Слабое, сильное, слабое.
К востоку от Диспейра или к западу от развилки, где были плохие дороги, никакого военного присутствия не наблюдалось.
Военная база появилась там, где было превосходное шоссе.
На пути, по которому шли тяжелые грузовики.
Рядом с Диспейром, но не слишком близко.
Нет, военные не пытались со всех сторон окружить Диспейр, превратить его в ловушку, они лишь охраняли одно направление, оставив все остальные открытыми.
На базе имелось шесть бронированных «хамви», каждый представлял собой восьмитонного носорога, каждый обладал достаточно высокой скоростью и проходимостью, каждый был оборудован тяжелым пулеметом М-60 калибра 7,62 на свободно вращающейся турели.
Зачем?
Ричер лежал на постели с закрытыми глазами и слышал резкий голос, раздававшийся в классах Форт-Ракера: «Вот известные вам факты. Каков ваш вывод?»
Вывод, к которому пришел Ричер, был таков: дело вовсе не в шпионаже.
Он встал с постели в четыре часа и долго стоял под горячим душем. Ричер знал, что не так часто меняет одежду, как принято в западном мире, и старался компенсировать этот недостаток, при первой возможности принимая душ. Мыло в мотеле было белым, маленькими брусочками, и он извел один такой кусок полностью. В маленькой пластиковой бутылочке был густой зеленый шампунь для волос. От него осталась половина. У шампуня был слабый яблочный запах. Ричер тщательно прополоскал волосы, а потом еще немного постоял под потоками горячей воды и выключил душ. Тут он услышал, что кто-то стучит в дверь его номера. Он обернул полотенце вокруг пояса, прошел через комнату и открыл дверь.
Воэн.
Она была в форме. У нее за спиной Ричер увидел припаркованный патрульный автомобиль. Воэн смотрела на Ричера, не скрывая любопытства. Не такое уж редкое явление. «Посмотри на себя. Что ты видишь?» Он был впечатляющим мезоморфом[19], его тело состояло из одних костей, сухожилий и мускулов. Но стоило ему снять рубашку, как большинство людей видели только шрамы. У него была дюжина небольших шрамов от режущих предметов, углубление с левой стороны груди от пули 38-го калибра и жутковатая паутина белых полос в правой части живота — следы от семидесяти неровных крестообразных стежков, наложенных в передвижном армейском госпитале.
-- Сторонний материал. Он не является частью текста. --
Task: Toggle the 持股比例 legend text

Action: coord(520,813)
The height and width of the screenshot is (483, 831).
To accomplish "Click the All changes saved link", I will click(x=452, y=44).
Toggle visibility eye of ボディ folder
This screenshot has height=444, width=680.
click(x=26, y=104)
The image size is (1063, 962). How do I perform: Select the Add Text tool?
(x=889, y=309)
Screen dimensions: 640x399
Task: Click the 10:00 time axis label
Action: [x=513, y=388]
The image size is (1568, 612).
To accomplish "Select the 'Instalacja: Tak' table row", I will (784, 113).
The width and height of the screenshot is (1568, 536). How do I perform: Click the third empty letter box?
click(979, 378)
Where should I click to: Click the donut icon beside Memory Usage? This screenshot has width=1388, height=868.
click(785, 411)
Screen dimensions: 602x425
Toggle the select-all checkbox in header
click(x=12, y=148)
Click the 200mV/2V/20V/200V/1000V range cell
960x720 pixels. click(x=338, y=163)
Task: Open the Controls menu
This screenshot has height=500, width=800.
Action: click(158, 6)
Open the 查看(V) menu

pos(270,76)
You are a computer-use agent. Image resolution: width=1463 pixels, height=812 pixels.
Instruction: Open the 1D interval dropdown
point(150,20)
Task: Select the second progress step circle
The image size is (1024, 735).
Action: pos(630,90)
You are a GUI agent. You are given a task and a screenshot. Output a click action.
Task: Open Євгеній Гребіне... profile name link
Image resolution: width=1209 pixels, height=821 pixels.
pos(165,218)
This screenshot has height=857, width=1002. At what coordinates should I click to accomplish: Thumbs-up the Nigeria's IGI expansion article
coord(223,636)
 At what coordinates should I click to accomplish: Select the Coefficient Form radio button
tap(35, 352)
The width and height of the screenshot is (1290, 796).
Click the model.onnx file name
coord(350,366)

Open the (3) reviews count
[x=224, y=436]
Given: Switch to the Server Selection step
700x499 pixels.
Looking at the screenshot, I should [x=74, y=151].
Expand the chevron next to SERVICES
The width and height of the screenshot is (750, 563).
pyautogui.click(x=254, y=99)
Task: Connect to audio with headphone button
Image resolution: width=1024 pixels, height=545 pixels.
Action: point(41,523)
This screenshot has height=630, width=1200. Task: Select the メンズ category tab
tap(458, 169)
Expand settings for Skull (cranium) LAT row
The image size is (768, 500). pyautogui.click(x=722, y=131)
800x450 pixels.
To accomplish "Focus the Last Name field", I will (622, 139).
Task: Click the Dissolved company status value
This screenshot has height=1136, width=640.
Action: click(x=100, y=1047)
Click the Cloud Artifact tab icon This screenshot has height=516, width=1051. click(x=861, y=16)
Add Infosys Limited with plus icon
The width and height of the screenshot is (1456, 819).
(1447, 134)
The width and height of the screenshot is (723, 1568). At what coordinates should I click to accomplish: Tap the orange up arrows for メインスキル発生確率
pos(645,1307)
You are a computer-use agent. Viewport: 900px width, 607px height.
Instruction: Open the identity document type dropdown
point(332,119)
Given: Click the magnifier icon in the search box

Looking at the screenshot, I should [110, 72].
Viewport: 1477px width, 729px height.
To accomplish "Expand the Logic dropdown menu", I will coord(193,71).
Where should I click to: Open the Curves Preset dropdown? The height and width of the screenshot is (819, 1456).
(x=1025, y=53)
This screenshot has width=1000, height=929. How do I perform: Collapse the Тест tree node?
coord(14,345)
Сувениры, оставшиеся в первом случае от детской драки, во втором — от психопата с маленьким револьвером, а в третьем — от шрапнели после взрыва бомбы. Ричер выжил — детские травмы всегда переносятся легко, пуля имела слишком слабый пороховой заряд, а шрапнель состояла из осколков чужих костей, а не раскаленных добела кусков металла. Он был удачливым человеком, и его удача разрисовала все его тело весьма причудливым орнаментом.